-- Data extract --
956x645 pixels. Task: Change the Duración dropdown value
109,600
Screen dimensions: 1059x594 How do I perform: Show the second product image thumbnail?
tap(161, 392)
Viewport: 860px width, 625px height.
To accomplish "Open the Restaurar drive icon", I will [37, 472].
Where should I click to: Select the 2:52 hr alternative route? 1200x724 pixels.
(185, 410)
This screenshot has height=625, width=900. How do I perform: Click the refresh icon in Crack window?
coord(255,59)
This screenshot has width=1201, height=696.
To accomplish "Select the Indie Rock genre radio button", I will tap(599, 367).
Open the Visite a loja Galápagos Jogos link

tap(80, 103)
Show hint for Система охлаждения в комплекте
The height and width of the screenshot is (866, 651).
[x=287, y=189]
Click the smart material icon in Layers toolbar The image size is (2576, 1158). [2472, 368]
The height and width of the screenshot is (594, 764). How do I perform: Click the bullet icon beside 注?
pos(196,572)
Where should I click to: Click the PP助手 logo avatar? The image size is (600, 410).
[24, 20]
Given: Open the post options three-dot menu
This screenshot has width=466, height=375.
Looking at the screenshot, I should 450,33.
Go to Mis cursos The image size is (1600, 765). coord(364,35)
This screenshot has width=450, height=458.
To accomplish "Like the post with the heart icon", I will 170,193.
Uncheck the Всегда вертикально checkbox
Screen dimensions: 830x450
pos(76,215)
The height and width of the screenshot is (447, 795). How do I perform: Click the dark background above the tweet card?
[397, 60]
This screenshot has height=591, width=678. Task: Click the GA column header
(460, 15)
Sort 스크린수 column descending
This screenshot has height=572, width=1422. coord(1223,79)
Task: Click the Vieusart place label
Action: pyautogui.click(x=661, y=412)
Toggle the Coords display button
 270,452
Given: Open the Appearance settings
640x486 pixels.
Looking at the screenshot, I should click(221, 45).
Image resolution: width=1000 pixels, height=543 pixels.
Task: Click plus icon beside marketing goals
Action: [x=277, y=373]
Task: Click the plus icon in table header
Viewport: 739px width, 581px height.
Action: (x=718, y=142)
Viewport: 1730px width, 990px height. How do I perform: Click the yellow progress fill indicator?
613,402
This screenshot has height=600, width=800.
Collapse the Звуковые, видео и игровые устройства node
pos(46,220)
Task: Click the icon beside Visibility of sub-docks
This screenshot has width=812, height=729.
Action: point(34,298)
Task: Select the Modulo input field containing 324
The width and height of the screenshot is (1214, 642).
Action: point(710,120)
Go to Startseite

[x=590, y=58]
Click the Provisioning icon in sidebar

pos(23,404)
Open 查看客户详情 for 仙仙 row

-- Work to be completed --
The data above is to be given again, with every line exact.

-- Answer area --
956x645 pixels. Task: Change the Duración dropdown value
109,600
Screen dimensions: 1059x594 How do I perform: Show the second product image thumbnail?
tap(161, 392)
Viewport: 860px width, 625px height.
To accomplish "Open the Restaurar drive icon", I will [37, 472].
Where should I click to: Select the 2:52 hr alternative route? 1200x724 pixels.
(185, 410)
This screenshot has height=625, width=900. How do I perform: Click the refresh icon in Crack window?
coord(255,59)
This screenshot has width=1201, height=696.
To accomplish "Select the Indie Rock genre radio button", I will tap(599, 367).
Open the Visite a loja Galápagos Jogos link

tap(80, 103)
Show hint for Система охлаждения в комплекте
The height and width of the screenshot is (866, 651).
[x=287, y=189]
Click the smart material icon in Layers toolbar The image size is (2576, 1158). [2472, 368]
The height and width of the screenshot is (594, 764). How do I perform: Click the bullet icon beside 注?
pos(196,572)
Where should I click to: Click the PP助手 logo avatar? The image size is (600, 410).
[24, 20]
Given: Open the post options three-dot menu
This screenshot has width=466, height=375.
Looking at the screenshot, I should 450,33.
Go to Mis cursos The image size is (1600, 765). coord(364,35)
This screenshot has width=450, height=458.
To accomplish "Like the post with the heart icon", I will 170,193.
Uncheck the Всегда вертикально checkbox
Screen dimensions: 830x450
pos(76,215)
The height and width of the screenshot is (447, 795). How do I perform: Click the dark background above the tweet card?
[397, 60]
This screenshot has height=591, width=678. Task: Click the GA column header
(460, 15)
Sort 스크린수 column descending
This screenshot has height=572, width=1422. coord(1223,79)
Task: Click the Vieusart place label
Action: pyautogui.click(x=661, y=412)
Toggle the Coords display button
 270,452
Given: Open the Appearance settings
640x486 pixels.
Looking at the screenshot, I should click(221, 45).
Image resolution: width=1000 pixels, height=543 pixels.
Task: Click plus icon beside marketing goals
Action: [x=277, y=373]
Task: Click the plus icon in table header
Viewport: 739px width, 581px height.
Action: (x=718, y=142)
Viewport: 1730px width, 990px height. How do I perform: Click the yellow progress fill indicator?
613,402
This screenshot has height=600, width=800.
Collapse the Звуковые, видео и игровые устройства node
pos(46,220)
Task: Click the icon beside Visibility of sub-docks
This screenshot has width=812, height=729.
Action: point(34,298)
Task: Select the Modulo input field containing 324
The width and height of the screenshot is (1214, 642).
Action: point(710,120)
Go to Startseite

[x=590, y=58]
Click the Provisioning icon in sidebar

pos(23,404)
Open 查看客户详情 for 仙仙 row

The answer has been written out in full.